MHRA approval will provide further options for the UK COVID-19 vaccination programme, should the JCVI recommend that booster doses be offered
The regulatory decision follows a careful review of available data on the safety and effectiveness of booster or supplementary vaccine doses by the MHRA and the independent Commission on Human Medicines, which advises the Government.
Dr June Raine, MHRA Chief Executive, commented: ‘We are committed to getting safe and effective COVID-19 vaccines to the UK public. This means ensuring that existing COVID-19 vaccines can continue to be used in the most effective way possible.

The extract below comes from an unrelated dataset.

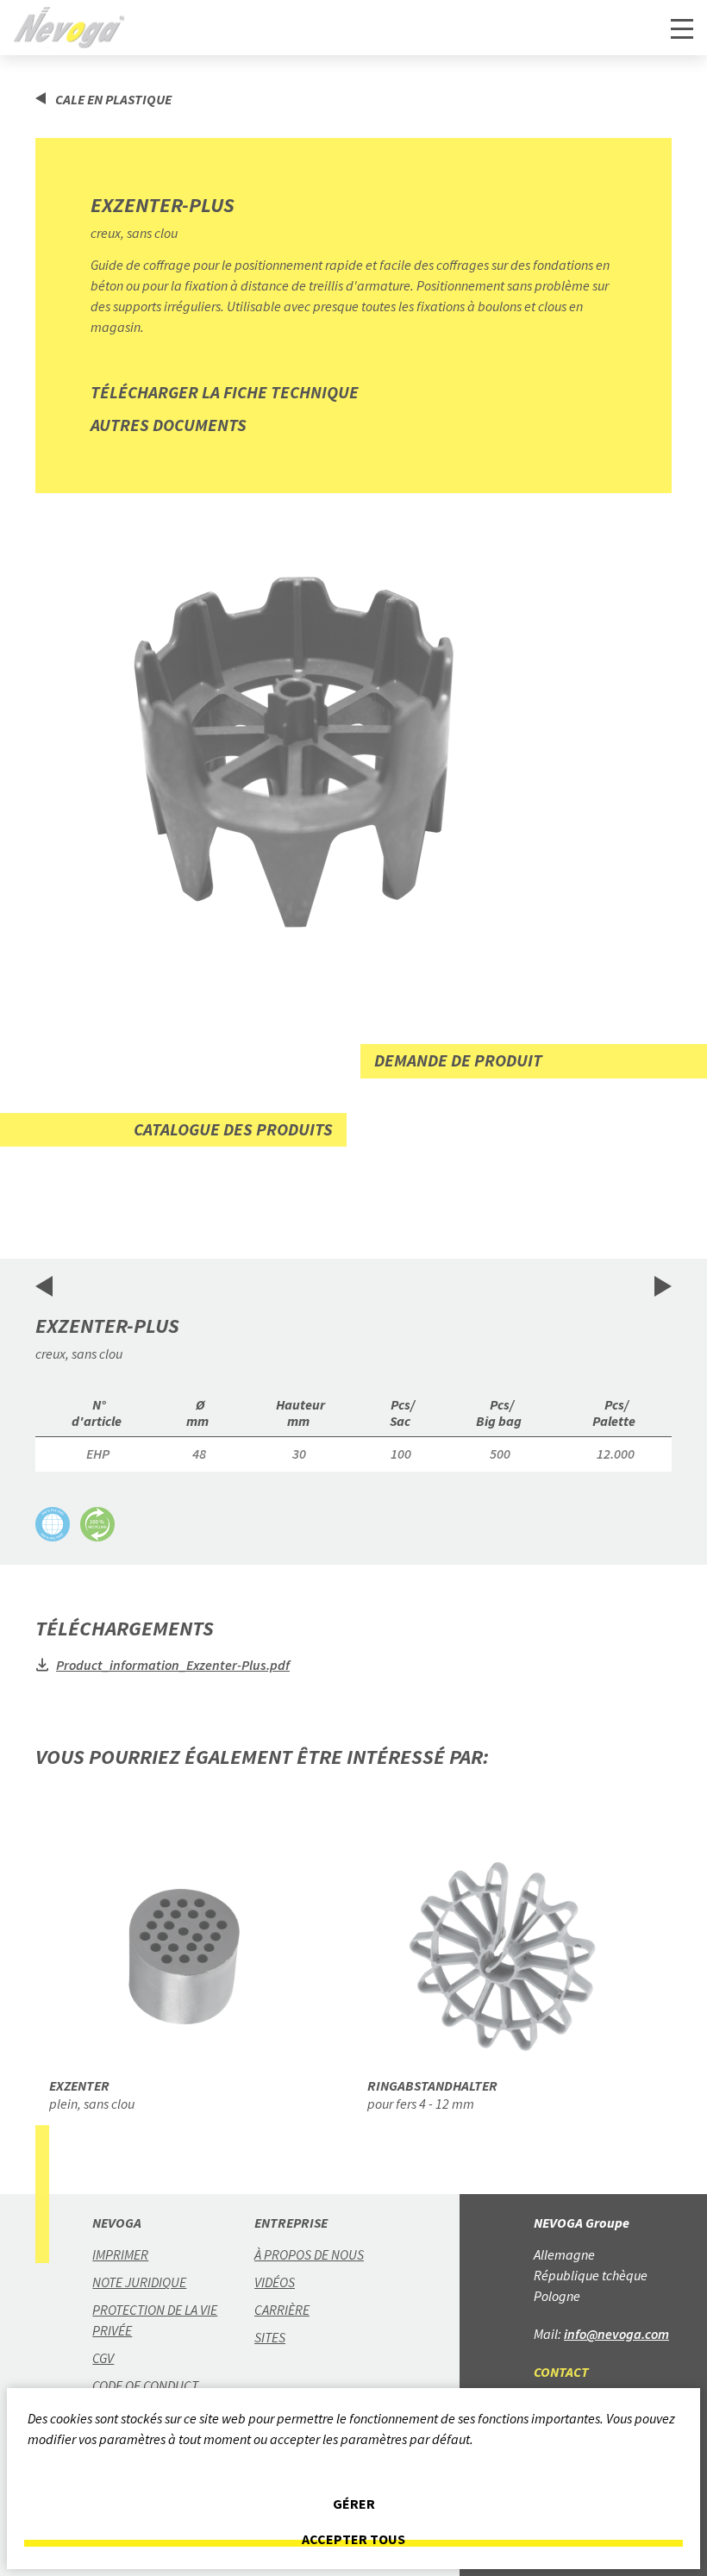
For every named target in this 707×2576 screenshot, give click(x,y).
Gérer (354, 2504)
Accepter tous (353, 2539)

‘We know that a person’s immunity may decline over time after their first vaccine course. I am pleased to confirm that the COVID-19 vaccines made by Pfizer and AstraZeneca can be used as safe and effective booster doses. This is an important regulatory change as it gives further options for the vaccination programme, which has saved thousands of lives so far. It will now be for the JVCI [Joint Committee on Vaccination and Immunisation] to advise on whether booster jabs will be given and if so, which vaccines should be used.
‘We have in place a comprehensive safety surveillance strategy for monitoring the safety of all UK-approved COVID-19 vaccines and this surveillance will include booster jabs.’
The current supply of the COVID-19 vaccines made by Pfizer and AstraZeneca has been authorised on an emergency use basis by the MHRA under Regulation 174 of the Human Medicine Regulations 2012. The new changes have been made to the Regulation 174 Product Information only.
Both vaccines are also authorised under Conditional Marketing Authorisations (CMAs), but changes to these would follow a different procedure. Vaccines covered by CMAs can also be used as part of a deployment programme via off-label use under a prescriber’s direction.